**TASK ITEM:** Write out word for word the lines from the one holding "You are a GUI" through the end of the data, and only those lines. Pictures stay out.

**DATASET RECORDS:**

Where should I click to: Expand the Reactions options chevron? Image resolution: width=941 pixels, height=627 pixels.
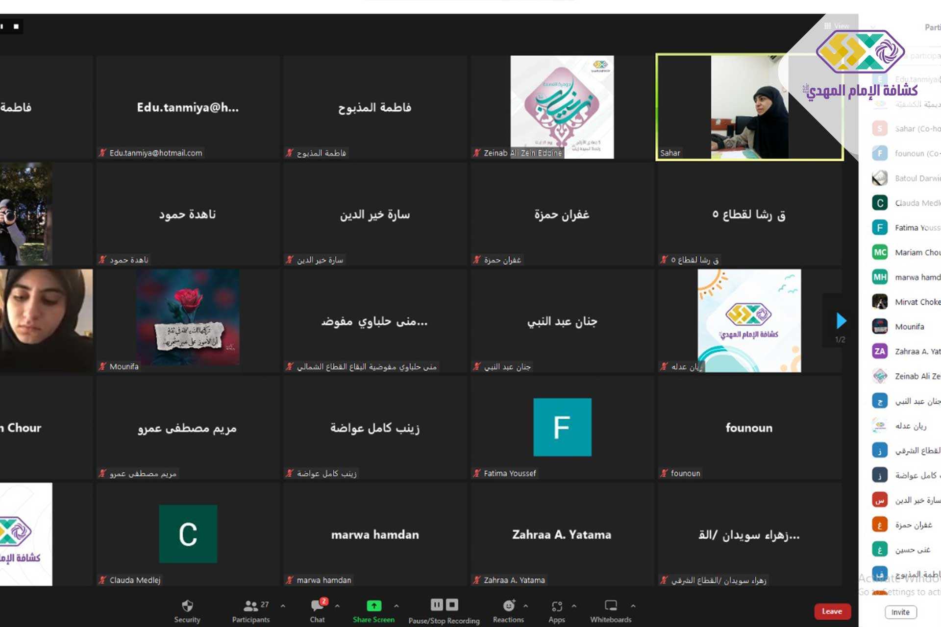(525, 606)
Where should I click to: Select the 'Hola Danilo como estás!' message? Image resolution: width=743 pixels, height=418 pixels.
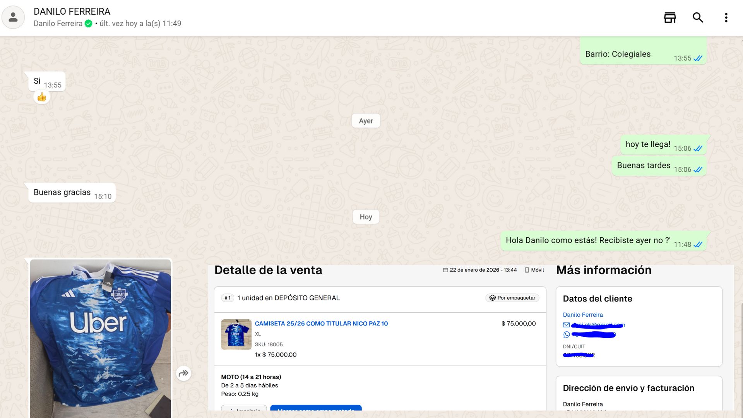[588, 240]
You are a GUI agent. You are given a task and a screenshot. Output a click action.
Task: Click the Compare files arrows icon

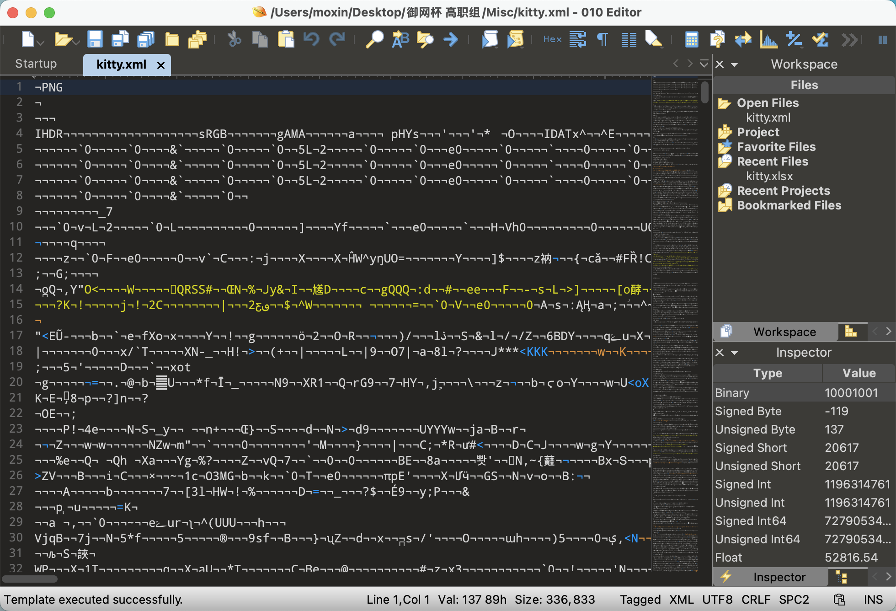point(743,40)
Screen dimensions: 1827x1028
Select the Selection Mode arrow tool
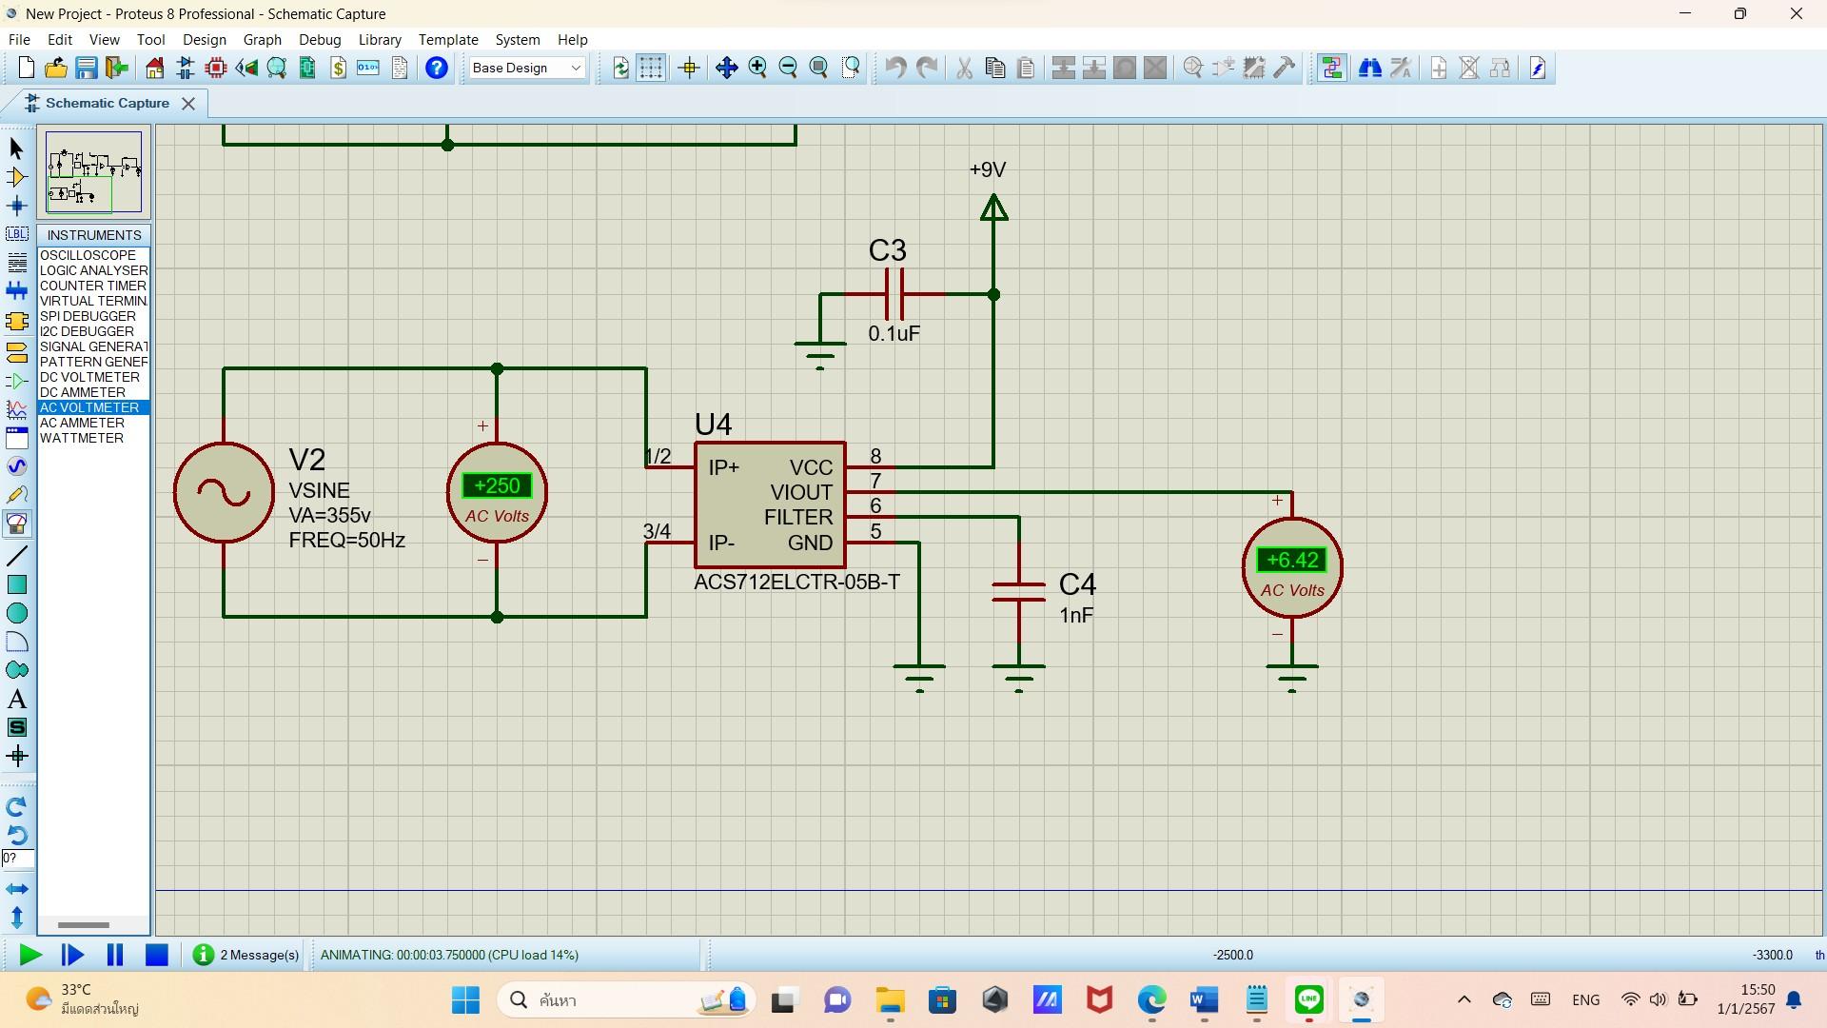15,148
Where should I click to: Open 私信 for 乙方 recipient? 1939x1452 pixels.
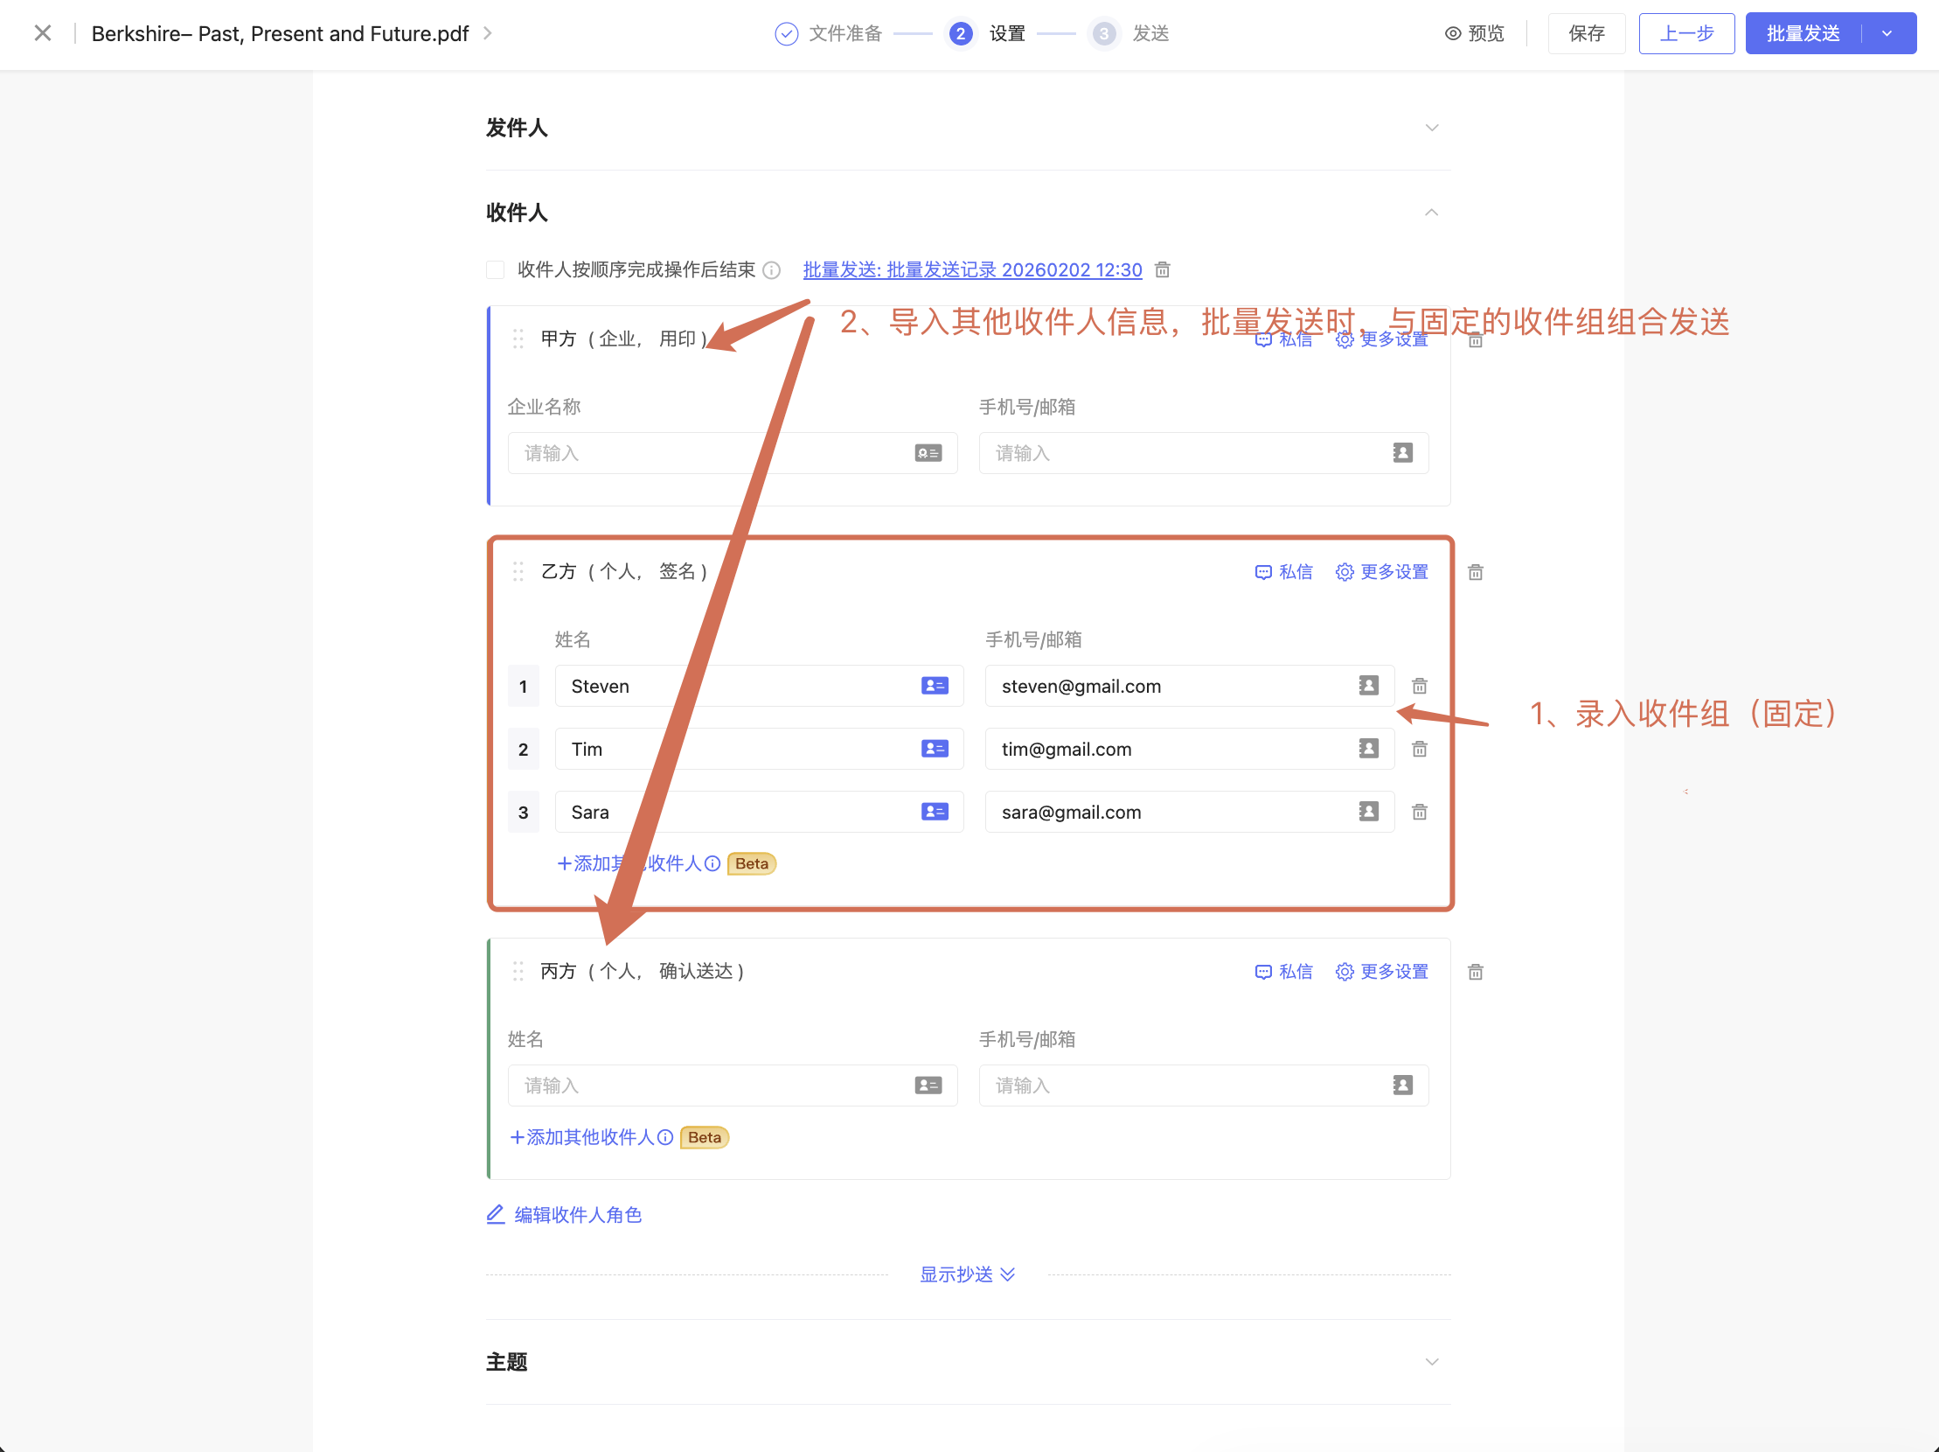(1283, 572)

**SOLVED PROBLEM:**
You are a GUI agent. You are given a task and a screenshot. Output a click action.
Task: Click the Compare files arrows icon

point(743,40)
Screen dimensions: 1827x1028
Select the Selection Mode arrow tool
15,148
Where should I click to: Open 私信 for 乙方 recipient? 1939x1452 pixels.
(1283, 572)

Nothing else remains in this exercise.